**Assignment:**
Reproduce the entries in full, with no changes.

**Information:**
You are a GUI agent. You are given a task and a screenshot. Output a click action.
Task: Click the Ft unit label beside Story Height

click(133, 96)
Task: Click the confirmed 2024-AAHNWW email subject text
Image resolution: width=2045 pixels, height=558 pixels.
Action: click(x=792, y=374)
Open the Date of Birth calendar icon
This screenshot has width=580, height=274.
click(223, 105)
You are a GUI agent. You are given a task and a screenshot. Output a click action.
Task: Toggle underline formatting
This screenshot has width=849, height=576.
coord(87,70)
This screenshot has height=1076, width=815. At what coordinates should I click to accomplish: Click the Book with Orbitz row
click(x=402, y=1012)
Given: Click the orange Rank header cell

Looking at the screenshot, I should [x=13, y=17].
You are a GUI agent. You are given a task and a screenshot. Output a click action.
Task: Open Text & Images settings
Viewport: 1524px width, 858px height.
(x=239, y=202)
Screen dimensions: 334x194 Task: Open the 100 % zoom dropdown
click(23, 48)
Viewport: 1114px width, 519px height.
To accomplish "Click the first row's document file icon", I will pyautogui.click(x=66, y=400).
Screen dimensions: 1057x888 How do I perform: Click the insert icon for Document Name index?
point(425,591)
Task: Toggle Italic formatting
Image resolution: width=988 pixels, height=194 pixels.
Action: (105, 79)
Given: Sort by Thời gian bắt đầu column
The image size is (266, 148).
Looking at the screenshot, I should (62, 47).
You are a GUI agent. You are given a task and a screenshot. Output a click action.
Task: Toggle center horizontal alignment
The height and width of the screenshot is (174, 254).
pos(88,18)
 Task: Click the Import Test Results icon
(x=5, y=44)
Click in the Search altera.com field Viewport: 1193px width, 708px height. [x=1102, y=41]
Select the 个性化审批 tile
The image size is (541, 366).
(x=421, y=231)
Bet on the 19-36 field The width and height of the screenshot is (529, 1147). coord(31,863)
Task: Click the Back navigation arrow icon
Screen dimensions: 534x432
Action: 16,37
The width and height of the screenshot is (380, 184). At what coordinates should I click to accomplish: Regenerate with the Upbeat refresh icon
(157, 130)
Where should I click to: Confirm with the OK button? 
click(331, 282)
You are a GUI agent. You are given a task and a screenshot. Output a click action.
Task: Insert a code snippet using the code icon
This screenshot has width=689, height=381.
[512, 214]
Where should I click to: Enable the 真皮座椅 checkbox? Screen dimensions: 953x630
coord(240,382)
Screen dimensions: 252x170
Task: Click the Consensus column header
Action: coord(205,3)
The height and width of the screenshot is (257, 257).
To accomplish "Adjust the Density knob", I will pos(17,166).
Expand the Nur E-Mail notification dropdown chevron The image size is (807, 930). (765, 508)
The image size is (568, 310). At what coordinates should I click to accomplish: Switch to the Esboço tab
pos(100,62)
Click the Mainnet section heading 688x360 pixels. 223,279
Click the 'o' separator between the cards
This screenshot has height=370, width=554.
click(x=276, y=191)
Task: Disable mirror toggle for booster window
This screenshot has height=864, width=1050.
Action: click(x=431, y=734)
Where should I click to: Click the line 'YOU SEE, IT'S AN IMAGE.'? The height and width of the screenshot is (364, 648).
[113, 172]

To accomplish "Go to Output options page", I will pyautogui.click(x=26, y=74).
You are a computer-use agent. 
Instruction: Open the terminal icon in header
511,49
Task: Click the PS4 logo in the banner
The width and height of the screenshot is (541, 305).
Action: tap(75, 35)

**Completed exercise:**
You are a GUI agent. You are given a task and a screenshot. Output a click action.
Task: Click the Ft unit label beside Story Height

click(133, 96)
Task: Click the confirmed 2024-AAHNWW email subject text
Image resolution: width=2045 pixels, height=558 pixels.
Action: click(x=792, y=374)
Open the Date of Birth calendar icon
This screenshot has width=580, height=274.
click(223, 105)
You are a GUI agent. You are given a task and a screenshot. Output a click action.
Task: Toggle underline formatting
This screenshot has width=849, height=576.
coord(87,70)
This screenshot has height=1076, width=815. At what coordinates should I click to accomplish: Click the Book with Orbitz row
click(x=402, y=1012)
Given: Click the orange Rank header cell

Looking at the screenshot, I should [x=13, y=17].
You are a GUI agent. You are given a task and a screenshot. Output a click action.
Task: Open Text & Images settings
Viewport: 1524px width, 858px height.
(x=239, y=202)
Screen dimensions: 334x194 Task: Open the 100 % zoom dropdown
click(23, 48)
Viewport: 1114px width, 519px height.
To accomplish "Click the first row's document file icon", I will pyautogui.click(x=66, y=400).
Screen dimensions: 1057x888 How do I perform: Click the insert icon for Document Name index?
point(425,591)
Task: Toggle Italic formatting
Image resolution: width=988 pixels, height=194 pixels.
Action: (105, 79)
Given: Sort by Thời gian bắt đầu column
The image size is (266, 148).
Looking at the screenshot, I should (62, 47).
You are a GUI agent. You are given a task and a screenshot. Output a click action.
Task: Toggle center horizontal alignment
The height and width of the screenshot is (174, 254).
pos(88,18)
 Task: Click the Import Test Results icon
(x=5, y=44)
Click in the Search altera.com field Viewport: 1193px width, 708px height. [x=1102, y=41]
Select the 个性化审批 tile
The image size is (541, 366).
(x=421, y=231)
Bet on the 19-36 field The width and height of the screenshot is (529, 1147). coord(31,863)
Task: Click the Back navigation arrow icon
Screen dimensions: 534x432
Action: 16,37
The width and height of the screenshot is (380, 184). At what coordinates should I click to accomplish: Regenerate with the Upbeat refresh icon
(157, 130)
Where should I click to: Confirm with the OK button? 
click(331, 282)
You are a GUI agent. You are given a task and a screenshot. Output a click action.
Task: Insert a code snippet using the code icon
This screenshot has width=689, height=381.
[512, 214]
Where should I click to: Enable the 真皮座椅 checkbox? Screen dimensions: 953x630
coord(240,382)
Screen dimensions: 252x170
Task: Click the Consensus column header
Action: coord(205,3)
The height and width of the screenshot is (257, 257).
To accomplish "Adjust the Density knob", I will pos(17,166).
Expand the Nur E-Mail notification dropdown chevron The image size is (807, 930). (765, 508)
The image size is (568, 310). At what coordinates should I click to accomplish: Switch to the Esboço tab
pos(100,62)
Click the Mainnet section heading 688x360 pixels. 223,279
Click the 'o' separator between the cards
This screenshot has height=370, width=554.
click(x=276, y=191)
Task: Disable mirror toggle for booster window
This screenshot has height=864, width=1050.
Action: click(x=431, y=734)
Where should I click to: Click the line 'YOU SEE, IT'S AN IMAGE.'? The height and width of the screenshot is (364, 648).
[113, 172]

To accomplish "Go to Output options page", I will pyautogui.click(x=26, y=74).
You are a computer-use agent. 
Instruction: Open the terminal icon in header
511,49
Task: Click the PS4 logo in the banner
The width and height of the screenshot is (541, 305).
Action: tap(75, 35)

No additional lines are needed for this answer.